Building your self-confidence can be difficult when you start university. You are finding your place in a new location with a new group of people. In times of change, self-confidence can drop, leaving us anxious and hesitant, fuelling our inner critic. However, there are ways to counteract this.
It’s never too early to start building your self-confidence, and this should be something you work on consistently through your college or sixth form years.
Do one thing, every day if possible, that scares you. Whether that’s standing up in class to give a presentation, calling a local company for some valuable work experience, or joining in a new activity or club. Stepping out of your comfort zone can be a massive leap towards building your self-confidence.
Making use of the support and guidance available is kind of a no-brainer and probably the first place to start at university or college. There will be a lot of useful information available to you which can prove essential for the rest of your university experience.

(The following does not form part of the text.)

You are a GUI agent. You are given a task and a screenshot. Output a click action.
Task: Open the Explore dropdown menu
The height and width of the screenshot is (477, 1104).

For example, many universities have a Student Services team, who offer support and advice for students. These services can range from counselling and mental health support, support for those with disabilities, and financial support and advice.
Most colleges will also have a careers or wellbeing advisor who can help you. And don’t forget… your teachers care about you and are more than willing to listen and help you.
No matter how scary it is, talking can make you feel so much better about your problems. If help is on offer, take it!
By visualising the ideal university you’d like to attend and the best course you’d like to study, you can take positive steps to achieve this. It may sound a bit silly, but making these moves can help you focus on something you really want and help you achieve it.
This attitude can also be applied during your university years and throughout other parts of your life too. As early as possible, set yourself some clear goals: whether it’s to achieve a certain grade by the end of your university experience, or to end up in a certain industry. By visualising what you want to achieve and setting out clear, reachable goals and benchmarks to get there, it can help put your achievements into perspective and build your confidence as you tick things off.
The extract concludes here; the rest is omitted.